Évident mon cher Watson! L'Insee décrit dans le chapitre 4° quelques biais possibles qui peuvent influer sur l'indice des prix: Biais de substitution (p.113); biais des nouveaux produits (p114), de l'effet qualité (p.115), des "vrais produits nouveaux" (p.116), des nouveaux circuits de distribution (p.117), de la précision des échantillonnages (p.119), de la précision de l'indice en base 100 (p.120) A cela s'ajoute "L'harmonisation des indices au niveau européen"! (p.128)
p.139 Les usages des indices de prix: Dans le cadre de la comptabilité nationale, l’indice « ensemble des ménages » permet, le partage de l’évolution de la valeur de la consommation des ménages en une évolution de prix et une évolution de volume….
…. En réalité, il existe deux indices agrégés issus de la comptabilité nationale en France. L’un est obtenu par chaînage de la division des comptes en valeur par les comptes dits « aux prix de l’année n-1 », l’autre comme division des comptes en valeur par les comptes dits « aux prix de 1980 »…
…L’indexation peut être partielle ou intégrale. Elle est totale si la grandeur indexée suit, sur l’intervalle de temps retenu, la même variation que l’indice des prix choisi comme référence. Elle est partielle lorsque seule une partie de la variation de prix est prise en considération…. Comprenne qui pourra…, d'où l'avertissement qui suit (p.158): …pour qu’il y ait une transparence parfaite dans la publication des principaux indicateurs économiques, l’Insee diffuse leurs résultats selon un calendrier arrêté à l’avance qui s’impose à tous (pouvoirs publics y compris) selon une procédure officialisée par une note du 30/9/93 du Secrétariat général du Gouvernement. Cet échéancier est porté à la connaissance des journalistes par le bureau de Presse de l’Insee….

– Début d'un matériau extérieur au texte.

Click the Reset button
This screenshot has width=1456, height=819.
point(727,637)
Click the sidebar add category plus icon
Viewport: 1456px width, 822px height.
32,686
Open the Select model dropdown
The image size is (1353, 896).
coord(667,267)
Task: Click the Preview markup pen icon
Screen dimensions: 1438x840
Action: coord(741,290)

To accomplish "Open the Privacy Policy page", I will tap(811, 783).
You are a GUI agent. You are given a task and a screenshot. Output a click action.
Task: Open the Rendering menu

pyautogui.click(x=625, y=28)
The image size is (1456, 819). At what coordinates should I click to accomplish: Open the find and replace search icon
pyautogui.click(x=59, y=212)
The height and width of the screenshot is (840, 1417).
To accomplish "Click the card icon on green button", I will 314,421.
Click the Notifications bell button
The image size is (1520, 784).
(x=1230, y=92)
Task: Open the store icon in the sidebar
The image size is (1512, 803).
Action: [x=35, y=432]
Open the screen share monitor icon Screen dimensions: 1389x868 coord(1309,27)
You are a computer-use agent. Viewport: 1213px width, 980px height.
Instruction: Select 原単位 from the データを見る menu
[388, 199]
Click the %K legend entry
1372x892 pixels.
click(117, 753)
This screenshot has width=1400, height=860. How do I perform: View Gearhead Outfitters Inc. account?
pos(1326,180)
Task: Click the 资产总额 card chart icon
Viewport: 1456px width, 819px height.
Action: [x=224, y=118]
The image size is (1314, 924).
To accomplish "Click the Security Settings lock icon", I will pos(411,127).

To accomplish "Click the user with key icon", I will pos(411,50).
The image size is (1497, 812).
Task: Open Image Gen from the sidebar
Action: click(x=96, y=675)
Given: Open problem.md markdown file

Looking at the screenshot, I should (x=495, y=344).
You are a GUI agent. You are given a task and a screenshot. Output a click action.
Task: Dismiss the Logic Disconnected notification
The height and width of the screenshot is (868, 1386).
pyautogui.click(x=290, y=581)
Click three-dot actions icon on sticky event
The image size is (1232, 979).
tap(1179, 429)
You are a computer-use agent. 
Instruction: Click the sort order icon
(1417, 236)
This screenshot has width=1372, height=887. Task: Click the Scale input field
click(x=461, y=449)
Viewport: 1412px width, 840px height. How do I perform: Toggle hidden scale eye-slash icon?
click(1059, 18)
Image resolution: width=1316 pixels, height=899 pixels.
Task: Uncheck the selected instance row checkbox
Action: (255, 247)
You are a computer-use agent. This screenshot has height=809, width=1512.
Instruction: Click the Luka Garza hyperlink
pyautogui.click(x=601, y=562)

L'intérêt pour nous de comprendre cette jungle administrative, c'est d'en repérer la logique purement mathématique qui en découle. Tout ce qui fait l'essence de la vie est balayé au prix d'une rigueur comptable. La question qui se pose alors est de savoir si le choix de cette logique est motivé par des intentions politiques ou simplement par un biais cognitif venu de la confusion entre sciences dures et sciences sociales. Il y a sûrement un peu des deux, mais à l'évidence, le système monétaire et marchand, tel que conçu par le capitalisme moderne et a fortiori par le néolibéralisme, ne pouvait conduire qu'à cela. Une fois de plus, on constate que le problème est systémique et non humain. Il est probable que les fonctionnaires qui établissent ce genre de "méthode rationnelle" d'évaluation sont eux-mêmes prisonniers du système et ne peuvent en sortir. Une sortie du système monétaire est la seule voie qui puisse échapper à cette logique et poser enfin les seules questions qui vaillent: pourquoi produisons-nous et consommons-nous? Un indice de valeurs vaut-il quelque chose face à un indice de bien-être? Les structures sociales peuvent-elles être humanisées sans révolution copernicienne, c’est-à-dire sans changement de cadre de pensée et de paradigmes… Ce que l'argent produit peut aussi être défait par l'abolition de l'argent!